• [Problem details] Pick out each line with the word "computer" from the material that follows.

• [Material for the task]
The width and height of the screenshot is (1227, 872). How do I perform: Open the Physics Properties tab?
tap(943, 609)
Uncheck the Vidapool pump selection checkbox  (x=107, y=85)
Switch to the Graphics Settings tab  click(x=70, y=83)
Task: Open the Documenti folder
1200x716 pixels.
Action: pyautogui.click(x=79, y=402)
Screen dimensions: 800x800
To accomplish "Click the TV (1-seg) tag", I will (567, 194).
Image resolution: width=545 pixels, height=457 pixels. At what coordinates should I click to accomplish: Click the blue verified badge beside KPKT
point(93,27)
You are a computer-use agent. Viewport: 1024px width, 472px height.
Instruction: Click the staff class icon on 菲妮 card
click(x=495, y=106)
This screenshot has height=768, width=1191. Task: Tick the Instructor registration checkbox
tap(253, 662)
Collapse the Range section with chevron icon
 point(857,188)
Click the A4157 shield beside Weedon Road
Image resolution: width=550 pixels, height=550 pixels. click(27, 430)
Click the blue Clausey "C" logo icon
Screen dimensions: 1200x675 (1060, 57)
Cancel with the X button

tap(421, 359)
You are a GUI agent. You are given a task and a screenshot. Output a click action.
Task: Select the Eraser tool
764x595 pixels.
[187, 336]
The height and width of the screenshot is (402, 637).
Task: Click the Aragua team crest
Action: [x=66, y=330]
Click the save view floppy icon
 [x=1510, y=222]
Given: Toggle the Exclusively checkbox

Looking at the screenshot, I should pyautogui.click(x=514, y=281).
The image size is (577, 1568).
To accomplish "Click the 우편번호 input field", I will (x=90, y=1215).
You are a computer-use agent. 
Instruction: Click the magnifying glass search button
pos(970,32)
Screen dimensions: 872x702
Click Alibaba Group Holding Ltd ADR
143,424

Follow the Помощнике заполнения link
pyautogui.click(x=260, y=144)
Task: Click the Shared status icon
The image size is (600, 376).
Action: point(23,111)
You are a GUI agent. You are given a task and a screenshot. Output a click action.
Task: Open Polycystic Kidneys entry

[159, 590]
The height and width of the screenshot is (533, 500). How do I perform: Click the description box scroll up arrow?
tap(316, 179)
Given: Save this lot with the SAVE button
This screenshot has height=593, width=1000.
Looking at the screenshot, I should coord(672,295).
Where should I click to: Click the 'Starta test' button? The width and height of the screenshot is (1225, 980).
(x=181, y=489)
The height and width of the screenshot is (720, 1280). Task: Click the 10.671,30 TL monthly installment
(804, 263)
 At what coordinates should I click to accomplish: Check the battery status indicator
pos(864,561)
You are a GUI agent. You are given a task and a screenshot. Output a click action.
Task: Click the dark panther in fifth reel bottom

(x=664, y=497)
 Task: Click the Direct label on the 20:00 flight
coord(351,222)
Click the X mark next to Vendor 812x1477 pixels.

• [Result of this task]
You are a computer-use agent. Viewport: 1024px width, 472px height.
You are a computer-use agent. 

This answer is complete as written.